TASK ITEM.
Compute how many lines in the entries below include the string "computer". Only the number is wanted.

Data excerpts.
========

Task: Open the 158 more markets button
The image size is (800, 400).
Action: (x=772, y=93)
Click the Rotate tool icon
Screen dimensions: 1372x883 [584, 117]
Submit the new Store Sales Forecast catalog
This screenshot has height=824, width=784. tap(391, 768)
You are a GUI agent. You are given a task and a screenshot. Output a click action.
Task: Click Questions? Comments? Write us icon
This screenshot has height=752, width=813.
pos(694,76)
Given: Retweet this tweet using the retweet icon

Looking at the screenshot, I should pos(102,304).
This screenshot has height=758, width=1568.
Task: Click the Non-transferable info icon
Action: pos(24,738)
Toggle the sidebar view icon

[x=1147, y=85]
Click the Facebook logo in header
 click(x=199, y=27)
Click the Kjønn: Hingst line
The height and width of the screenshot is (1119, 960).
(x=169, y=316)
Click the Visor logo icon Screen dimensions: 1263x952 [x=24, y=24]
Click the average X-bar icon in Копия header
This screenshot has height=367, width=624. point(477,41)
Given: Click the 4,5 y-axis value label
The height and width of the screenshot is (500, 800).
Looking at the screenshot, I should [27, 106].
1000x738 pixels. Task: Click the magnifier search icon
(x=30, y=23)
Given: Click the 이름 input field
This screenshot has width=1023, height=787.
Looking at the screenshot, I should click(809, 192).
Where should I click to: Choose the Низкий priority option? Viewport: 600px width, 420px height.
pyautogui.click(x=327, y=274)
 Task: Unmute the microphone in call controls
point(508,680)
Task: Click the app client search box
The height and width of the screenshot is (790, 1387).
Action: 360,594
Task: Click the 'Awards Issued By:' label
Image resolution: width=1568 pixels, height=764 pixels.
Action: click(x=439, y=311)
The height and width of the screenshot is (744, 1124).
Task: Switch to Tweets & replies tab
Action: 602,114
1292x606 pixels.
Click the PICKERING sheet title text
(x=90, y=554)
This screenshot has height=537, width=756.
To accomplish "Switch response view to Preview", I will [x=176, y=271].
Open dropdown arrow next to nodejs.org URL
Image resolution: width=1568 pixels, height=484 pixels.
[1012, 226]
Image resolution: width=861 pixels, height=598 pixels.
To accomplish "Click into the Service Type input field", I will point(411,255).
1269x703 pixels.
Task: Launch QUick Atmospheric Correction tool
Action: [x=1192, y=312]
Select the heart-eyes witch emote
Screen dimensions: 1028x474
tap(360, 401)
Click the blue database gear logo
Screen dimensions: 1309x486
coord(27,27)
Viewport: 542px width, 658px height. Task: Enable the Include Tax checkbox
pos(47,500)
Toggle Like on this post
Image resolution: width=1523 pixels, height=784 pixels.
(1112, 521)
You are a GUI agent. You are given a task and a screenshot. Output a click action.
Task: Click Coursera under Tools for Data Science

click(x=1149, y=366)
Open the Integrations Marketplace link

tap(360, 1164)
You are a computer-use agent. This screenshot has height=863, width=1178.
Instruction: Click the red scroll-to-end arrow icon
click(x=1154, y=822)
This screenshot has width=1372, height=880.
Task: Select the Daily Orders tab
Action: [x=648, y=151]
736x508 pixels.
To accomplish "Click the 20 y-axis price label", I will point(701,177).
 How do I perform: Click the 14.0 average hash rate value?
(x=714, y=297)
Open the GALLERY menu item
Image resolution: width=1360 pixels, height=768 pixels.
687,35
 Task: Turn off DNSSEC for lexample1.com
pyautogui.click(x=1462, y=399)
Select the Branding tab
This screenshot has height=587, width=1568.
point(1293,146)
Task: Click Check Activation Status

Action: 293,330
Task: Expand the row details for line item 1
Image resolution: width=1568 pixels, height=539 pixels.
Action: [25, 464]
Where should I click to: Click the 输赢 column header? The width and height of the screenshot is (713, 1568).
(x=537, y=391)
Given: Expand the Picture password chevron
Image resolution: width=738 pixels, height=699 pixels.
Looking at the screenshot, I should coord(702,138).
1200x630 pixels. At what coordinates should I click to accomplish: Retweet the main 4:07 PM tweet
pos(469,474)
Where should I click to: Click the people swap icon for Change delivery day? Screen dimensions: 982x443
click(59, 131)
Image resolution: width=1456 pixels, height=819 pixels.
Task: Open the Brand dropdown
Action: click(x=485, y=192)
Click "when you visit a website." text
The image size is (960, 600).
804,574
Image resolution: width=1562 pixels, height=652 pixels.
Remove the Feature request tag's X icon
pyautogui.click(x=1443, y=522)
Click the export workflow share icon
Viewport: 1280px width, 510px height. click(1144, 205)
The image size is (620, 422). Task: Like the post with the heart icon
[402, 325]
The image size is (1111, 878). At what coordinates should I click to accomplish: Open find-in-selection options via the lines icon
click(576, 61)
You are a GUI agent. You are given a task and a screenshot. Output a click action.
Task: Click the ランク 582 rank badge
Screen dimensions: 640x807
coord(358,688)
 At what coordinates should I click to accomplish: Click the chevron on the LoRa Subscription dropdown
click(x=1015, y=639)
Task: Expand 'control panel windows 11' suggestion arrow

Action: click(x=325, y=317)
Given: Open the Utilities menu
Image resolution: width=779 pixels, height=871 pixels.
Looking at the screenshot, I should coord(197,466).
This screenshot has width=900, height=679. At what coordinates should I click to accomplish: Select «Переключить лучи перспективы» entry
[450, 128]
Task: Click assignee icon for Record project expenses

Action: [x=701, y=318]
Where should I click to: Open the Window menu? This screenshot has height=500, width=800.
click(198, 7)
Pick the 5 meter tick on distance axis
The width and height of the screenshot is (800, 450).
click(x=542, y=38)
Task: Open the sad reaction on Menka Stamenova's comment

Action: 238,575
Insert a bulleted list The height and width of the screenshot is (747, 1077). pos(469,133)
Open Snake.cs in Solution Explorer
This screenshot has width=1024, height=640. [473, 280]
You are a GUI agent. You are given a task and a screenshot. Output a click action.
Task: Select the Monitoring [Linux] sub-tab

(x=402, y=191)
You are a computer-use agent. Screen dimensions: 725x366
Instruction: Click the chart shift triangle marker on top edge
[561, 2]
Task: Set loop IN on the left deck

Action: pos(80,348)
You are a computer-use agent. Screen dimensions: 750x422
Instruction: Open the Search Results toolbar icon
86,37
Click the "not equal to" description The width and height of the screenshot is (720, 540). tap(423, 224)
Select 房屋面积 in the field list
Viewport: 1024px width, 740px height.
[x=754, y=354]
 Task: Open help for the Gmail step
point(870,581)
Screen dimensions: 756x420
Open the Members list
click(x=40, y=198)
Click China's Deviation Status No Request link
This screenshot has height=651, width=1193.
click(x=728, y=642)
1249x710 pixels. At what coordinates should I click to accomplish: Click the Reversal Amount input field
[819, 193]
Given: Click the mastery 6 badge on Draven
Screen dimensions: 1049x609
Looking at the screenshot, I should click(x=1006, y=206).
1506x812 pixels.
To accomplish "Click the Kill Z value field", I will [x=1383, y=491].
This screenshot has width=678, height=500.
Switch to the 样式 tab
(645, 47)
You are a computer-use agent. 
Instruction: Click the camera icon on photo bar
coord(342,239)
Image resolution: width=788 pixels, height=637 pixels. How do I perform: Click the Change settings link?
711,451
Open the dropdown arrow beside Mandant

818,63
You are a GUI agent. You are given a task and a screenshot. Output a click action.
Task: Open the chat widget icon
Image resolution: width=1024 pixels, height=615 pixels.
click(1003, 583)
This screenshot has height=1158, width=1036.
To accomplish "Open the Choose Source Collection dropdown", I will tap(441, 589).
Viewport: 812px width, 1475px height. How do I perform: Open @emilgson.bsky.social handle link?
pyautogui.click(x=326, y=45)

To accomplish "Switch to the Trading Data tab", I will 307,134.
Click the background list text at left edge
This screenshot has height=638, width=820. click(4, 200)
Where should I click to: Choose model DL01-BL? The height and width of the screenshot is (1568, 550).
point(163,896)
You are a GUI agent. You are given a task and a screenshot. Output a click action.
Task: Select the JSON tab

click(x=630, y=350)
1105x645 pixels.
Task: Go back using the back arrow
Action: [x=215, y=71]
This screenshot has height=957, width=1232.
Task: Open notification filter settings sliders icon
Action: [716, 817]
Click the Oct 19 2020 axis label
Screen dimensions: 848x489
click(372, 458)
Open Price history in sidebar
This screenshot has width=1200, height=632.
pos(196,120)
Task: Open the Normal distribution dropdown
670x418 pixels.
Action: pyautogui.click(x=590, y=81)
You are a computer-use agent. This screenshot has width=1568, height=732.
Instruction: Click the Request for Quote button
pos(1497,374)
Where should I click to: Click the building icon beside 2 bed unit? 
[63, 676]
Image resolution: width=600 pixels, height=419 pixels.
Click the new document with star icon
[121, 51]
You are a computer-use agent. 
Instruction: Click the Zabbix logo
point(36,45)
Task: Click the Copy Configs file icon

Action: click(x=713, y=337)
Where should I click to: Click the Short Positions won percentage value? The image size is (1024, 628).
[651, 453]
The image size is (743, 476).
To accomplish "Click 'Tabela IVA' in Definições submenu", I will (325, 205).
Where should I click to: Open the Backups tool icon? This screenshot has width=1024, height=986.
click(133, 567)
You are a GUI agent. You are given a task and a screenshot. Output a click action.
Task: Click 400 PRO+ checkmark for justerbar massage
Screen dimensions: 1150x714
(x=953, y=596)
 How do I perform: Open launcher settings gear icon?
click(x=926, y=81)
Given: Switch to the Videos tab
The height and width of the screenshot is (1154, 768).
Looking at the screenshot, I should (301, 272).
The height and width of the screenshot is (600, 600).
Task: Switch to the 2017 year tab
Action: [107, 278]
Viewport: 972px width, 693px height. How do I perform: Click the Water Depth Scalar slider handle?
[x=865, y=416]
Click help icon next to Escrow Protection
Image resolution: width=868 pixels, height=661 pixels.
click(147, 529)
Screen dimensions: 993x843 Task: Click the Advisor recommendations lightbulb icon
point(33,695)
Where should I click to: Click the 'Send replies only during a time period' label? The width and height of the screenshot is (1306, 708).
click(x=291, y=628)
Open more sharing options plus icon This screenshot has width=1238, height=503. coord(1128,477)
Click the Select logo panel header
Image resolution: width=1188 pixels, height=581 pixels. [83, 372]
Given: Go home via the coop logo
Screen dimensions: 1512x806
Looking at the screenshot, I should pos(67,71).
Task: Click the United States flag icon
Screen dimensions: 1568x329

========

YOUR RESPONSE.
6